— Start RECORD EXCERPTS —
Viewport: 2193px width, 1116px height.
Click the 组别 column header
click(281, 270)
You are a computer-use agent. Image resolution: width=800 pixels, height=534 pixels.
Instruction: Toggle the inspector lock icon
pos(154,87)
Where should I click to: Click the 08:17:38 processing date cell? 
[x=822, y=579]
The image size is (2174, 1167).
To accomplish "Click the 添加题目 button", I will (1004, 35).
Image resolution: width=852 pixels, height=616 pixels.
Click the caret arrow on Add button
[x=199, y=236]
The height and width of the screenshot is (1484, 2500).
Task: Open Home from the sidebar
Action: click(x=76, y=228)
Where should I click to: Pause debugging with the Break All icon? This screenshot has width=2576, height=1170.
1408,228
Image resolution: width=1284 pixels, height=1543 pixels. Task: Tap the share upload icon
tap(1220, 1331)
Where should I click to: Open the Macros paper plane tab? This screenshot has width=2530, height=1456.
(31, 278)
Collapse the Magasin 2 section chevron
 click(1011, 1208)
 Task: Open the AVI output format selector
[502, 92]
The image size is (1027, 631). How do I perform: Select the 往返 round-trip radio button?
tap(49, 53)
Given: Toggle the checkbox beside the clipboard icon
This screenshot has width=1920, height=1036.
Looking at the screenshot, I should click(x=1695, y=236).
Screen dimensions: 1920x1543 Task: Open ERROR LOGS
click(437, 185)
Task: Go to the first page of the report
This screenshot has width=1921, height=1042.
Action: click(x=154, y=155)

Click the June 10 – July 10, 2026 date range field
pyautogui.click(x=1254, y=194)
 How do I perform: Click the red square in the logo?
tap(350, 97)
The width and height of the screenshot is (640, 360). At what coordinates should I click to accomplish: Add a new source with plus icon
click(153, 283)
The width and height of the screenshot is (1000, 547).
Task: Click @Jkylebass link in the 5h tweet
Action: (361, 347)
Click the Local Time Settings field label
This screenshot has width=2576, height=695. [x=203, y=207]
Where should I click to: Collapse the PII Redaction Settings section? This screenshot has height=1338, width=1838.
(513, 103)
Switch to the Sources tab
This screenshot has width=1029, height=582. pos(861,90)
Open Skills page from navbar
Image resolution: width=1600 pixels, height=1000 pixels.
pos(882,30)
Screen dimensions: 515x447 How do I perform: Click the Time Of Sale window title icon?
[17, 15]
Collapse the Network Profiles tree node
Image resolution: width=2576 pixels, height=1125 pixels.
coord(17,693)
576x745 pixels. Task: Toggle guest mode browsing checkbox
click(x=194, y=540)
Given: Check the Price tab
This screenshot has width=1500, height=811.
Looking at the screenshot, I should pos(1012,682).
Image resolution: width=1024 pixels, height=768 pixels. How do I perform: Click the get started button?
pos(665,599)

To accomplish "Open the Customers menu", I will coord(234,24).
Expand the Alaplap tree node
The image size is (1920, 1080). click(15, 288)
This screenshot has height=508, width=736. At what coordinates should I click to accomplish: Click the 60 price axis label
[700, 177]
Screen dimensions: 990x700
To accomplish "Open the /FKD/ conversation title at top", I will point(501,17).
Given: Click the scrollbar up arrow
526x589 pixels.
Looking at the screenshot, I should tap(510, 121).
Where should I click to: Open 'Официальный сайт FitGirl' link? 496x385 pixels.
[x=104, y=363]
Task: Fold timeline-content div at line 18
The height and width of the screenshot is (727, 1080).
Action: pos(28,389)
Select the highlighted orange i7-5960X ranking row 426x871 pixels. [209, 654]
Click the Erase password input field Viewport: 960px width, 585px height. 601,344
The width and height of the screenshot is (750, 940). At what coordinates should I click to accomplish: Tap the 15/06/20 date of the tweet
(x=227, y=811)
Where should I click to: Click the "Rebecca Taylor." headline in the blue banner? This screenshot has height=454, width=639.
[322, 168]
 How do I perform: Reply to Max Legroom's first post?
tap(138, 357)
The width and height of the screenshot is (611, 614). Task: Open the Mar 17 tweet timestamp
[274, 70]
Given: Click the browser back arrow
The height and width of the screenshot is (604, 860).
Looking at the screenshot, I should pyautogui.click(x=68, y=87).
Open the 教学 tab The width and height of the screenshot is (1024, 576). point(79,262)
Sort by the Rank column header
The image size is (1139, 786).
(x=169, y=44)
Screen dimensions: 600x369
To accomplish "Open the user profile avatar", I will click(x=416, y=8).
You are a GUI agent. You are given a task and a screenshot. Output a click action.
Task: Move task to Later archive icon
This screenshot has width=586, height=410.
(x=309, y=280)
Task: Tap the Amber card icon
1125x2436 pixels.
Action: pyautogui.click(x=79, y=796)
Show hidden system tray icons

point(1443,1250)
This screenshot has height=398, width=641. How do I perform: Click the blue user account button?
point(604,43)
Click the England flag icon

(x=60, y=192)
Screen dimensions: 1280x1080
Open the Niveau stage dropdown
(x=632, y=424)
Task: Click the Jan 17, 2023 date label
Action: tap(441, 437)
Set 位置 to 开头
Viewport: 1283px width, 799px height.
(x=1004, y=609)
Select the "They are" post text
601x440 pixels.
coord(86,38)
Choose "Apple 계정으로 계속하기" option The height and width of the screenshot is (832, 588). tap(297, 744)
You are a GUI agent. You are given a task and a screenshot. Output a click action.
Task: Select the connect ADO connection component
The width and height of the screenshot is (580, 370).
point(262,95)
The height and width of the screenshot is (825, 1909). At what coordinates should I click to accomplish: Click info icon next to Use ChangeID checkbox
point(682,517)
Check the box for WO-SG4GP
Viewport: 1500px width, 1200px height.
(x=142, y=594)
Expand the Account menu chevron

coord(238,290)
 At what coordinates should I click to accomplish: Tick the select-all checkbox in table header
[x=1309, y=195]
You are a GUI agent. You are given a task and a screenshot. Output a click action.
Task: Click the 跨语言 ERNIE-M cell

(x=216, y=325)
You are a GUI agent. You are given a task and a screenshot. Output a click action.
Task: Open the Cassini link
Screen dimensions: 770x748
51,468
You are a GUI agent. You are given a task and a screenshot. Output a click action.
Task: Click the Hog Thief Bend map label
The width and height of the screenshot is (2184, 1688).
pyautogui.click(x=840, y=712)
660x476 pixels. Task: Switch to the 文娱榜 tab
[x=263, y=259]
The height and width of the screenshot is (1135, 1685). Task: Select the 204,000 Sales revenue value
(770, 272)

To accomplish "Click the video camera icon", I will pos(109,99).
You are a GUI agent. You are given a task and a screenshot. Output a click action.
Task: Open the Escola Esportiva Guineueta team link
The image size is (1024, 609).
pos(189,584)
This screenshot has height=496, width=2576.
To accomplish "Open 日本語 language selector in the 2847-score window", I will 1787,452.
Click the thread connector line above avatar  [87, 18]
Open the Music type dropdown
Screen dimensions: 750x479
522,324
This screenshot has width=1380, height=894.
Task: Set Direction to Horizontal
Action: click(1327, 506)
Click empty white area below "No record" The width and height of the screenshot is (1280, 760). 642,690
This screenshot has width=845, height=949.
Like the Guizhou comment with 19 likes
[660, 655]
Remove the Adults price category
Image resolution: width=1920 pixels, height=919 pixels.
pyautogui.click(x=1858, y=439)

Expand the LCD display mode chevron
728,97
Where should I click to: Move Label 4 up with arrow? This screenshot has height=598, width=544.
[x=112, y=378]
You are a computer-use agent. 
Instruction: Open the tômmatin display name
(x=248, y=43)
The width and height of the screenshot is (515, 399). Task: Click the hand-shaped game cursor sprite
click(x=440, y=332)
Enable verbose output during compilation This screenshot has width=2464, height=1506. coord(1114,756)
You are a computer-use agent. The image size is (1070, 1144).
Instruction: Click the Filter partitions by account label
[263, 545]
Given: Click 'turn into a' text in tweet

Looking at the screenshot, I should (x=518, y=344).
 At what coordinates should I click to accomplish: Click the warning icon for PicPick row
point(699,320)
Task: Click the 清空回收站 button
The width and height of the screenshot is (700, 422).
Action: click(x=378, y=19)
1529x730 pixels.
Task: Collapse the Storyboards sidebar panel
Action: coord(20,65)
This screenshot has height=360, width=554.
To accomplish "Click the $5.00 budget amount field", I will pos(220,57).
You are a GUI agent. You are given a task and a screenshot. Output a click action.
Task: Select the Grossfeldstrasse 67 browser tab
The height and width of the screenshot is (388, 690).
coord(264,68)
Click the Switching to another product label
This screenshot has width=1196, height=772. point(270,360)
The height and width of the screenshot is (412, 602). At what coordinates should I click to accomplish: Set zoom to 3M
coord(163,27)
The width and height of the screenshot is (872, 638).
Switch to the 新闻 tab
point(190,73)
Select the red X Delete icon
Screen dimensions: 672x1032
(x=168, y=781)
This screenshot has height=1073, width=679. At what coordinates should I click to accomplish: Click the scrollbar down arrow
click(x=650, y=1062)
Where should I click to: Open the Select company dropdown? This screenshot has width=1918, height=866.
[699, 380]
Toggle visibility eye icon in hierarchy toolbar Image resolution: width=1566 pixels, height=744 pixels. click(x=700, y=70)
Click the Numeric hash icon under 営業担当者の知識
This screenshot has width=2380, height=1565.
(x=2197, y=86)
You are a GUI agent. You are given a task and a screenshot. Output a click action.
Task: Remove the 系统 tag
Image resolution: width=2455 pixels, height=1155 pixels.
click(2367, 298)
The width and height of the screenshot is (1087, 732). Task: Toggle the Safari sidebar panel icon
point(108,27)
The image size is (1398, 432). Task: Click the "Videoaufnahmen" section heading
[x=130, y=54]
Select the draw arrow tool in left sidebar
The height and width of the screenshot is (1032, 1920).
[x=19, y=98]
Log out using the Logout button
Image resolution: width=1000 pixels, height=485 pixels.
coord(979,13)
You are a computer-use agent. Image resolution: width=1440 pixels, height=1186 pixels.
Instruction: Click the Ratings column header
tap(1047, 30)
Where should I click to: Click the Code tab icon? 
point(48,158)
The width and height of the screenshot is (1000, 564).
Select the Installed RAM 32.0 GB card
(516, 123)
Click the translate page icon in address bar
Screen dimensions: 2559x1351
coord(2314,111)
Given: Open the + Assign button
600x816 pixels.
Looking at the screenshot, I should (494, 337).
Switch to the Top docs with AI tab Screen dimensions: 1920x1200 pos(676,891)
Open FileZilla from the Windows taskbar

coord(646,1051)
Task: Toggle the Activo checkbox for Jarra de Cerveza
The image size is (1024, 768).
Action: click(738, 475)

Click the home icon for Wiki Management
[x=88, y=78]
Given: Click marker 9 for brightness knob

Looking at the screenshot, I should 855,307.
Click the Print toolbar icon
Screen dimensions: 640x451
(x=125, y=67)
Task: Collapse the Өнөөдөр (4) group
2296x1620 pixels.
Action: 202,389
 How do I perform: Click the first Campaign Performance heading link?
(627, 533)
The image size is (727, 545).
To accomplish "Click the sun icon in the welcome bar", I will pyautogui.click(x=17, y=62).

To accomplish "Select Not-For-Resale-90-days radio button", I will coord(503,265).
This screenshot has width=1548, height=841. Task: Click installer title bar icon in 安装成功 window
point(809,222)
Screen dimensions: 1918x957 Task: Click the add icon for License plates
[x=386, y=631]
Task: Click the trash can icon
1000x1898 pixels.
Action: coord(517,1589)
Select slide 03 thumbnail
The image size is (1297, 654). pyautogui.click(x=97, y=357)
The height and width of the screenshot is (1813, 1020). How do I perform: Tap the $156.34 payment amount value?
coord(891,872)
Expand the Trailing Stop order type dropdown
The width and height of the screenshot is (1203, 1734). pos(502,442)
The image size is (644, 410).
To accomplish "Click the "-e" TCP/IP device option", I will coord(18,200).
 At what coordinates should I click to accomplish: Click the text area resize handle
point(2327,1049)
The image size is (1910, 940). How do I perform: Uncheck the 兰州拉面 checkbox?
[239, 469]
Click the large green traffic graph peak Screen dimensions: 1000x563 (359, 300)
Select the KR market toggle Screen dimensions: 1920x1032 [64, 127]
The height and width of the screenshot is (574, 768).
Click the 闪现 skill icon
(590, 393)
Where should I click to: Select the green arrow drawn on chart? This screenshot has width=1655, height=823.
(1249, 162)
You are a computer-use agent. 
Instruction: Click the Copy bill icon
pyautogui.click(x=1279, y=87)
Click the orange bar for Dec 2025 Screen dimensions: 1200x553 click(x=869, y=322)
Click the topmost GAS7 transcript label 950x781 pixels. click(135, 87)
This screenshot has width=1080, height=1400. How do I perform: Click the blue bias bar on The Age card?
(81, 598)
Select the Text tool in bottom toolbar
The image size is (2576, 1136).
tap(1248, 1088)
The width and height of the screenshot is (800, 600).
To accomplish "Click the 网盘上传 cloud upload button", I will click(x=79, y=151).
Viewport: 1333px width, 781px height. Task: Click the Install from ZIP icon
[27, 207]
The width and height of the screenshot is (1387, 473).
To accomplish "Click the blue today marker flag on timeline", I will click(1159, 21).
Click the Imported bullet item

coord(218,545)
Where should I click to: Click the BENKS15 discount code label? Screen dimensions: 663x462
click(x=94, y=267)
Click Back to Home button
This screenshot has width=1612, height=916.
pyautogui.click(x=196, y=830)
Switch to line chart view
— End RECORD EXCERPTS —
YOUR OBJECTIVE: State how many lines of the items above contain the string "option". Give only the number.

SOLUTION TO THIS EXERCISE: 2